Our ongoing work focuses on integrating foundation models with attention-based multiple instance learning on whole-slide images to extract prognostic signal invisible to the human eye.
Our seminal population-level analysis of 8,637 ICI recipients and 8,637 matched controls established the true epidemiology of cutaneous immune-related adverse events (irAEs) — the spectrum of skin toxicities from checkpoint blockade and cancer immunotherapy, including rash, pruritus (itch), immune-mediated skin disease, inflammatory skin disease, vitiligo, and lichenoid eruptions — finding that only 10 of 43 previously reported dermatoses are actually elevated in ICI-treated patients.
In our landmark Lancet Oncology 2024 study, we characterized the downstream implications of multi-organ irAEs across 12 organ systems in large MGB and TriNetX cohorts. Using non-negative matrix factorization, we identified seven distinct irAE clusters — finding that endocrine- and cutaneous-predominant clusters are associated with improved survival, while respiratory- and neurologic-predominant clusters confer worse outcomes.
Additional work across 14,016 patients demonstrated that cutaneous irAEs are associated with a 22% reduction in mortality, with specific morphologies (vitiligo, lichenoid, acneiform) predicting significantly improved survival — positioning irAEs as actionable biomarkers of immunotherapy response.
Our group has built one of the largest multi-institutional irAE registries and biorepositories, encompassing 24,000+ immunotherapy recipients treated between 2011 and 2025, leveraging AI in oncology and computational phenotyping to characterize toxicity patterns and treatment outcomes at scale. This registry also supports clinical trials in oncodermatology focused on immune-mediated skin disease.
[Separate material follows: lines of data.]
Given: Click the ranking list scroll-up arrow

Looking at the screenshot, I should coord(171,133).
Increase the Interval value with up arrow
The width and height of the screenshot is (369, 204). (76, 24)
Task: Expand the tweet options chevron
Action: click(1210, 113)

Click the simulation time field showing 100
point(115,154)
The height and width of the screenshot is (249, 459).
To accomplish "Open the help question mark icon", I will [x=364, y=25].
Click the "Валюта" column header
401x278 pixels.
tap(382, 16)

To translate these findings into clinical practice, we co-led the development of consensus-based disease definitions for the diagnosis and severity grading of dermatologic irAEs (D-irAEs). Published in the Journal for ImmunoTherapy of Cancer (JITC) in 2024, this multi-institutional Delphi consensus — co-first authored by Chen and Semenov with a panel of 34 experts from 22 institutions — established standardized diagnostic criteria for the 10 most common D-irAE subtypes, enabling more precise classification across clinical and research settings.
Immunotherapy saves lives but its toxicities can be fatal — our registry and AI models are building the evidence base to predict, prevent, and personalize management of these complications.
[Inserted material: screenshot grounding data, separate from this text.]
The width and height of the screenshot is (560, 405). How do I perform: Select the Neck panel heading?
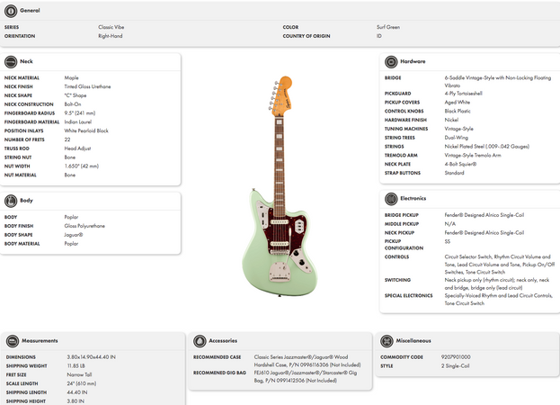tap(26, 61)
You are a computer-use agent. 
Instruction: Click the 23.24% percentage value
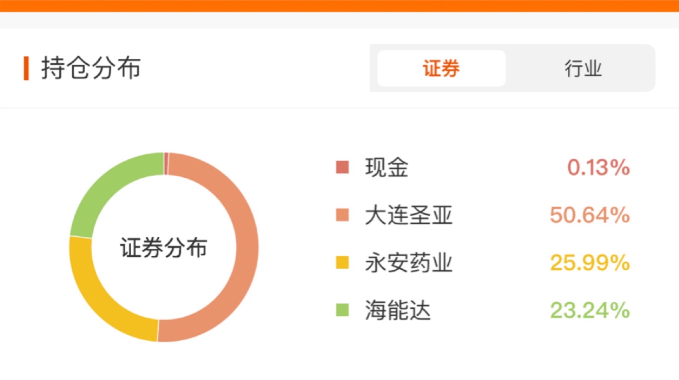point(589,310)
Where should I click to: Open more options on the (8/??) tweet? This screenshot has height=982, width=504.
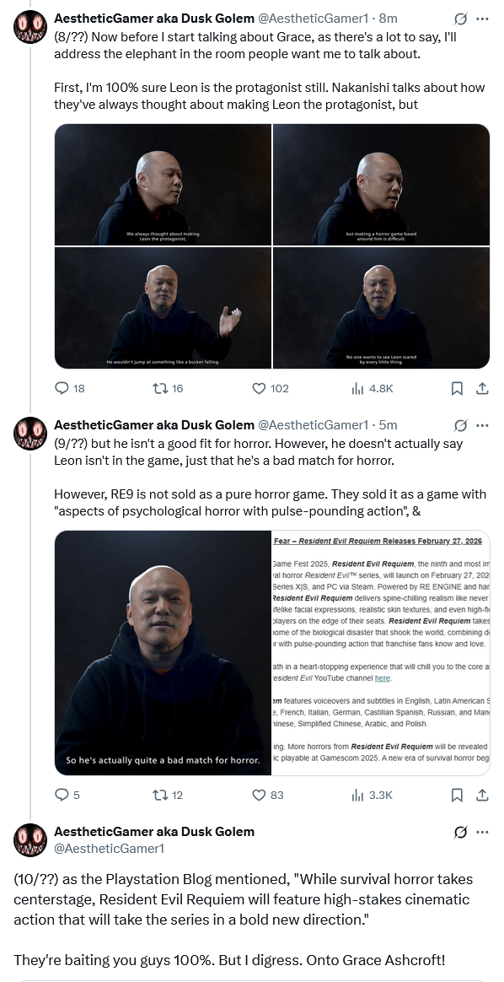[x=482, y=19]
In collaboration with the Broad Institute and Dana-Farber, we conducted the first large-scale GWAS of immune checkpoint inhibitor toxicity — identifying 3 genome-wide significant loci, including a variant near IL7 (p = 3.6×10⁻¹¹, HR 2.1) that colocalized with a cryptic exon affecting lymphocyte homeostasis.
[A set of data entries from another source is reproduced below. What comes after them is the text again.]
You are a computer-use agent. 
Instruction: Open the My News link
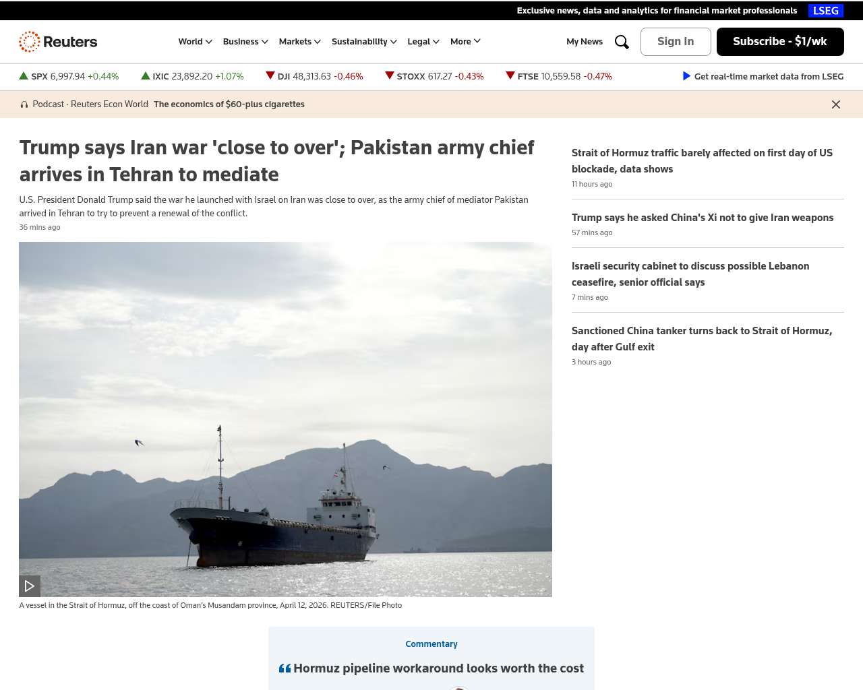(585, 42)
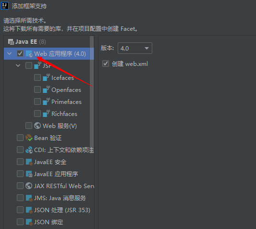Click the CDI dependency injection icon
256x229 pixels.
[29, 150]
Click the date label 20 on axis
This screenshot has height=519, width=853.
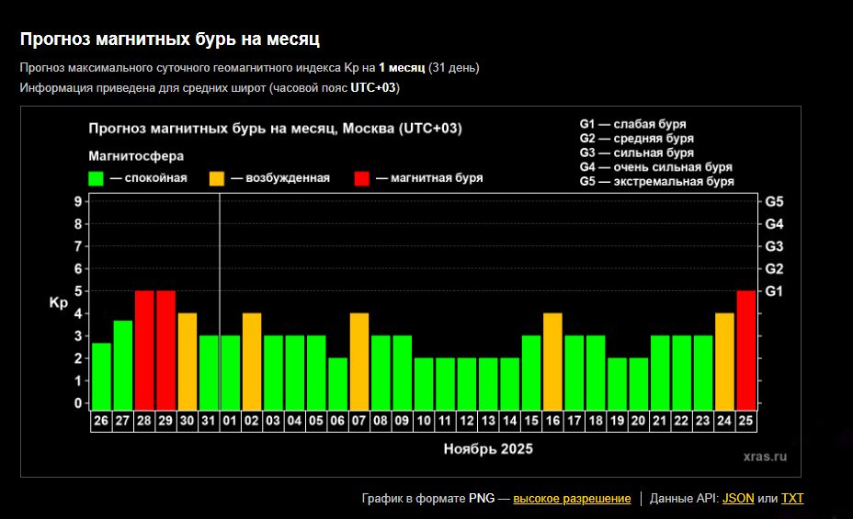pyautogui.click(x=639, y=421)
Patients carrying this variant showed increased lymphocyte stability after ICI initiation, which was itself predictive of downstream irAEs and associated with improved survival — uncovering a mechanistic link between host autoimmunity and immunotherapy response.
Nature Medicine 2022
Our spatial biology program uses multiplex immunofluorescence imaging, spatial transcriptomics, and multiomic profiling of melanoma tissue to map cell-cell interactions within the tumor microenvironment — with a focus on in-transit melanoma as a model for studying stromal remodeling and immune evasion in cutaneous oncology.
By integrating single-cell and spatial resolution data, we identify biomarkers of treatment response, mechanisms of immune checkpoint blockade resistance, and spatially resolved signatures of melanoma progression — applying AI in skin disease at the tissue level.
We developed SpatialCells, an open-source software package for automated, region-based profiling of tumor microenvironments using spatially resolved multiplexed single-cell data — enabling high-throughput feature extraction and machine learning predictions from complex tissue specimens.
The tumor microenvironment determines whether immunotherapy succeeds or fails — our spatial tools reveal the cellular architecture that governs treatment response.